Lazy loading of snapshot restores and its implications on database performance
This post talks about volume snapshots with AWS as an example, but the concepts are generic and can be applied anywhere.
Most of us use managed databases in the cloud today for our applications, like MySQL or PostgresSQL. Behind the scenes, a cloud provider, like AWS, takes care of operations such as provisioning, monitoring, failover, backups, and restores of the database instances with their RDS or Aurora like offerings. In this post, I’ll be specifically covering how backups and restores of stateful services like RDS work behind the scenes and the gotchas you should be aware of.
Persistent Storage of Database Instances
A database instance like MySQL or PostgresSQL normally uses a storage volume on which the data directory is mounted.
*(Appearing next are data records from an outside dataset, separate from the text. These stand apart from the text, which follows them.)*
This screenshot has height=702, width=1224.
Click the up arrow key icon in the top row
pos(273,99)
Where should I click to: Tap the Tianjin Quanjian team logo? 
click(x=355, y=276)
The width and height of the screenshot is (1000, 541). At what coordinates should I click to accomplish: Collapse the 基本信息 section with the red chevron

Snapshots of Storage Volumes
Irrespective of the type of storage being used by RDS or Aurora, they both support backups of your database instances. These backups are snapshots of the volume on which the data directory is mounted. The following happens when a backup is taken.
Locking the Filesystem
Before a snapshot of a volume is taken, it’s important to block new writes to the filesystem, so that the snapshot of the underlying volume is in a consistent state.
Flushing the Filesystem
Most of the time, the operating system doesn’t do sync writes to the non-volatile storage, rather it caches it in the page cache for performance reasons unless otherwise specified by the application or the database.
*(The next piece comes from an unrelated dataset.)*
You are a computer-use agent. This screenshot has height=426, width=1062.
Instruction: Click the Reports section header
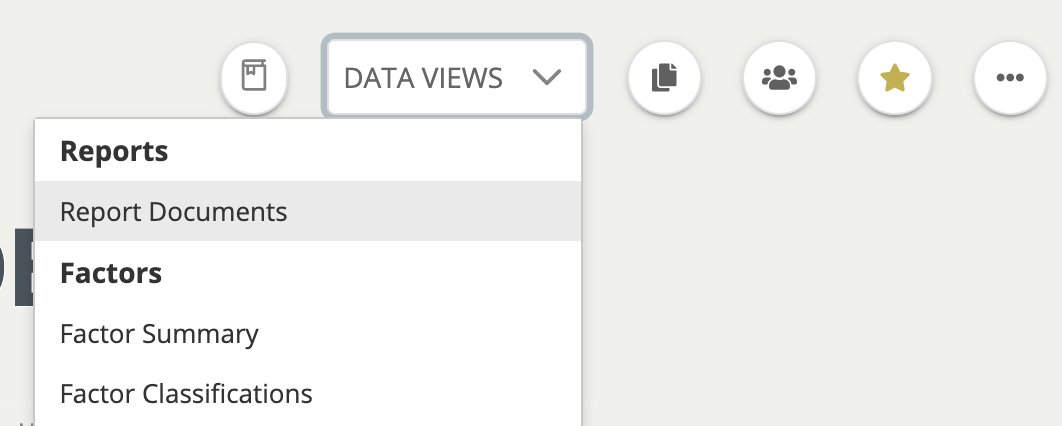(x=114, y=151)
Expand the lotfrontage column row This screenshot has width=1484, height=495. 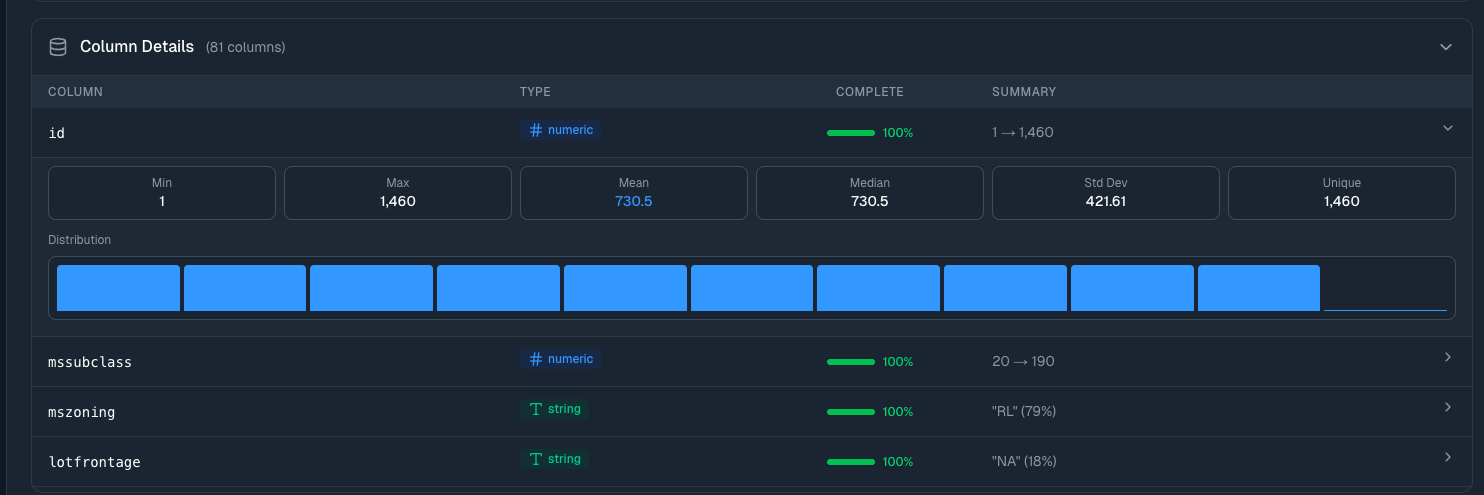pos(1447,458)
MySQL supports locking and flushing through the
FLUSH TABLES WITH READ LOCKcommand
Taking the snapshot
The point-in-time backup or snapshot includes the actual copying of the data blocks. These snapshots can be full or incremental. With incremental snapshots only the data blocks which have changed since the last snapshot are copied. This helps with faster snapshots or, in other words, with reducing the Recovery Point Objective.
Unlocking the Filesystem
Once the snapshot is taken, the filesystem can be unlocked and normal operations, including writes, can now continue. For example, MySQL
UNLOCK TABLES command can help achieve this.
Full vs Incremental Backups of Snapshots
As mentioned before, a snapshot can be a full backup or an incremental backup. Internally, the snapshots can be chained together. AWS keeps all the snapshots in S3 buckets. More details on incremental EBS snapshots by AWS can be found here
Restoring Snapshots and Lazy Loading
When a snapshot is restored, the restored database instance can be used as soon as the status is
available. The DB instance continues to load data in the background. This is known as lazy loading.
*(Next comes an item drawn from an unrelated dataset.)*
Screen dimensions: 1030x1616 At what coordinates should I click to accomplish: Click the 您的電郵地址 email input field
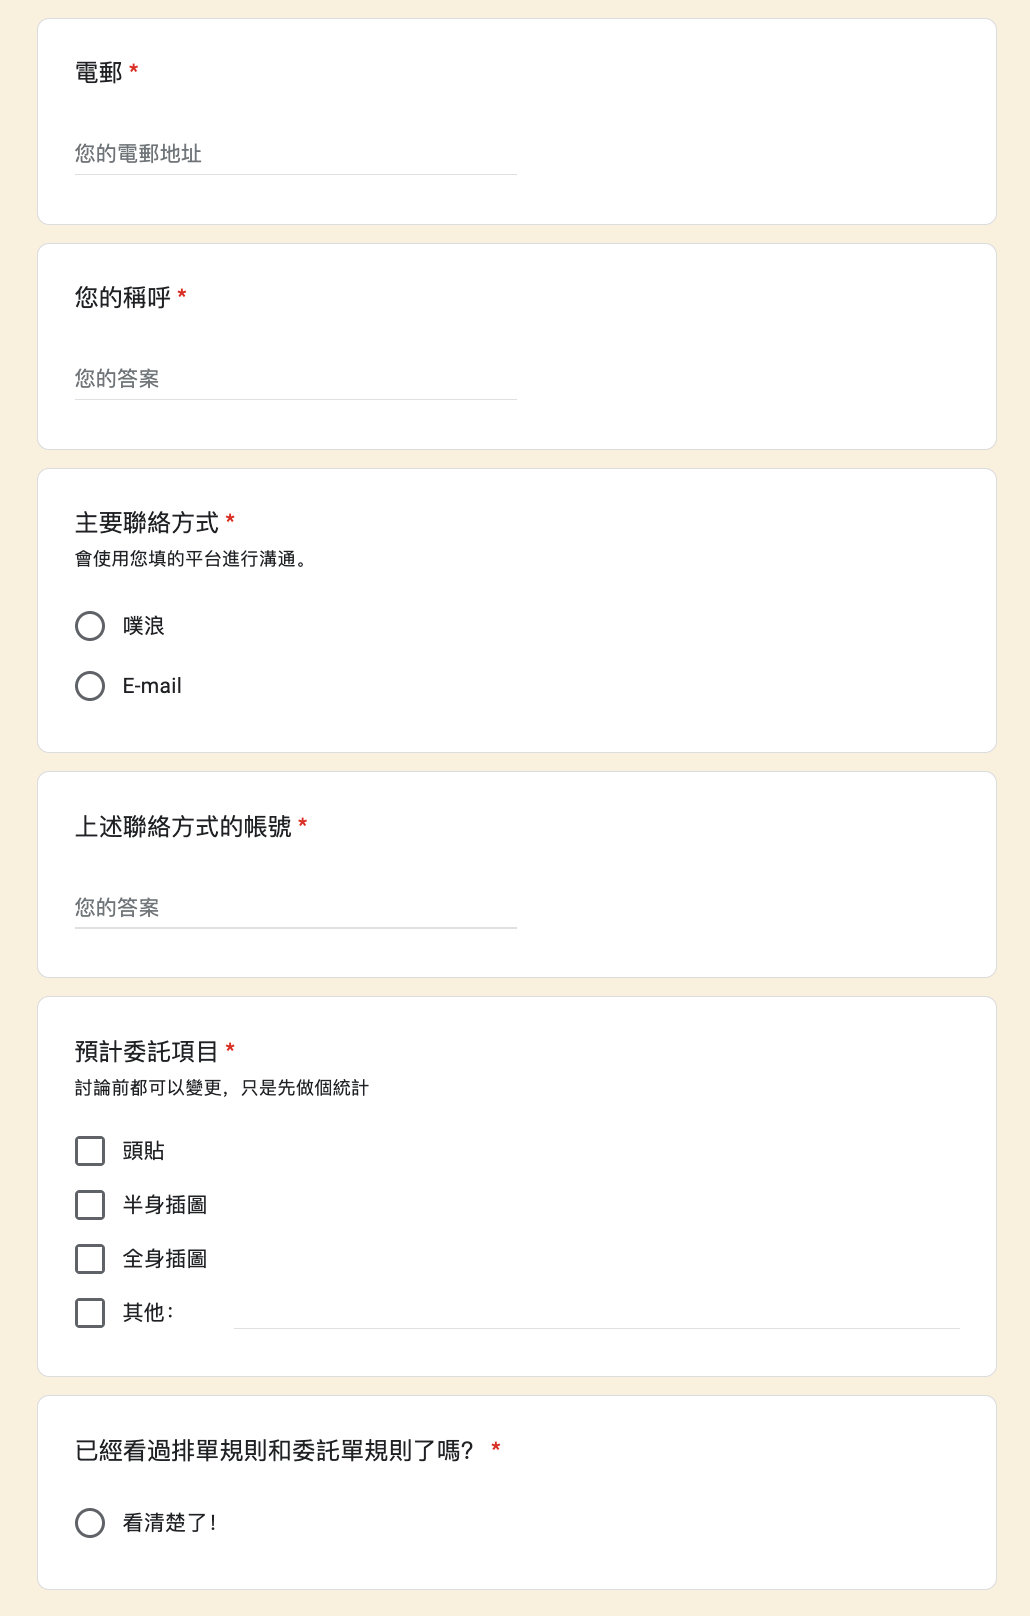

As the name suggests lazy loading fetches data blocks from S3 only on-demand when a query is unable to locate the requested data blocks.
AWS also recommends doing a full table scan, such as
SELECT * to mitigate this problem, which, in my opinion, is not suited for large production databases.
The reason why a database instance with a thin volume is made available for operations without loading all the data blocks pro-actively is to again reduce the Recovery Time Objective and lazy load the blocks on-demand.
Impact of Lazy Loading on Database Operations
Now, we know that the strategy of incremental snapshots with lazy loading helps in reducing both RPO and RTO, in case of a disaster. But it comes with a tradeoff, which is performance and it causes an increase in latency since data blocks of a restored snapshot are fetched on-demand from S3. Let’s look at what specific problems this can create for a large production database which may already be under load.
Slow queries in the Master Restored from a Snapshot
If you choose to provision a master database instance from a snapshot restore, it can cause slow queries, as an EBS volume fetches data blocks from S3 on-demand.
Replication Lag in the Replica Restored from a Snapshot
Similarly, if you choose to provision a replica or a slave from a restored volume, it can cause replication lag due to the replication process being slow again due to on-demand fetching of data blocks from S3.
Fast Snapshot Restore (FSR) in AWS
AWS also introduced EBS Fast Snapshot Restore (FSR) in 2019 to overcome the performance issues with lazy loading, but under the hoods, FSR just provisions extra resources to deliver the fast restores, proceeding at a rate of one TiB per hour. By contrast, non-optimized volumes retrieve data directly from the S3-stored snapshot on an incremental, on-demand basis.
FSR, again does not completely solve the problem, but only mitigates it to some extent by throwing more resources at the problem and proactively hydrating the volume instead of on-demand hydration. Multi TB database volumes would still take hours to completely hydrate with FSR.
Incremental snapshots with lazy loading while restoring is a necessary evil IMO, to reduce the RPO and RTO, but the performance impact which comes with it cannot be ignored. It’s important to be aware of these gotchas, especially with large databases. More importantly, AWS provides no visibility into the hydration status of a volume, in terms of the percentage of blocks hydrated or the rate at which hydration is happening etc. which makes it worse.